■ Problem: Which lines run from the line containing "Where should I click to: Toggle" through the end of the records below? Reproduce them exactly, and nothing else.

■ Supplied records:

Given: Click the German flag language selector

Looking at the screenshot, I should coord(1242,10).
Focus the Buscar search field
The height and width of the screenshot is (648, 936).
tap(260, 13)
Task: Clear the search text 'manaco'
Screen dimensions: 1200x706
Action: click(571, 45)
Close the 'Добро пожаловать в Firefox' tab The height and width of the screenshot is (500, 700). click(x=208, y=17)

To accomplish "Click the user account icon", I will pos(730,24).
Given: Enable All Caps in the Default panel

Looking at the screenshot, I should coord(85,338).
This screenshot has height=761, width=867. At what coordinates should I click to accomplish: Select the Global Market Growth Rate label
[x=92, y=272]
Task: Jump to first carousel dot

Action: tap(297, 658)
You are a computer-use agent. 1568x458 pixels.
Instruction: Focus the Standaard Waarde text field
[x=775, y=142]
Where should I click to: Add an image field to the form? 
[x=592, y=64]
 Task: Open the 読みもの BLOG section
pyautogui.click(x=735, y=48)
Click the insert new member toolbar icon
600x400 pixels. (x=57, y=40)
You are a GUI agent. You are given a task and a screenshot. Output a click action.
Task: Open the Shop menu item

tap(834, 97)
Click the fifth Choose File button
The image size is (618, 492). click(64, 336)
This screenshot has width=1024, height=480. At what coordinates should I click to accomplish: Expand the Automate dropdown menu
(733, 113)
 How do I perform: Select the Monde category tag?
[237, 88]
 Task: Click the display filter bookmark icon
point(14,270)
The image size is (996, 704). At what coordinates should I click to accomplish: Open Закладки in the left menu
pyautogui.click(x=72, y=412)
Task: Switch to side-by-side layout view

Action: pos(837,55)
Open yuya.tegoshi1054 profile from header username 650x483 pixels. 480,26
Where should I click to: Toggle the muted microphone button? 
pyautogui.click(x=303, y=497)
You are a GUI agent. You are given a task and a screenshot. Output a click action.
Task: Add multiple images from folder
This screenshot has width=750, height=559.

■ Answer box:
Where should I click to: Toggle the muted microphone button? 
pyautogui.click(x=303, y=497)
You are a GUI agent. You are given a task and a screenshot. Output a click action.
Task: Add multiple images from folder
This screenshot has width=750, height=559.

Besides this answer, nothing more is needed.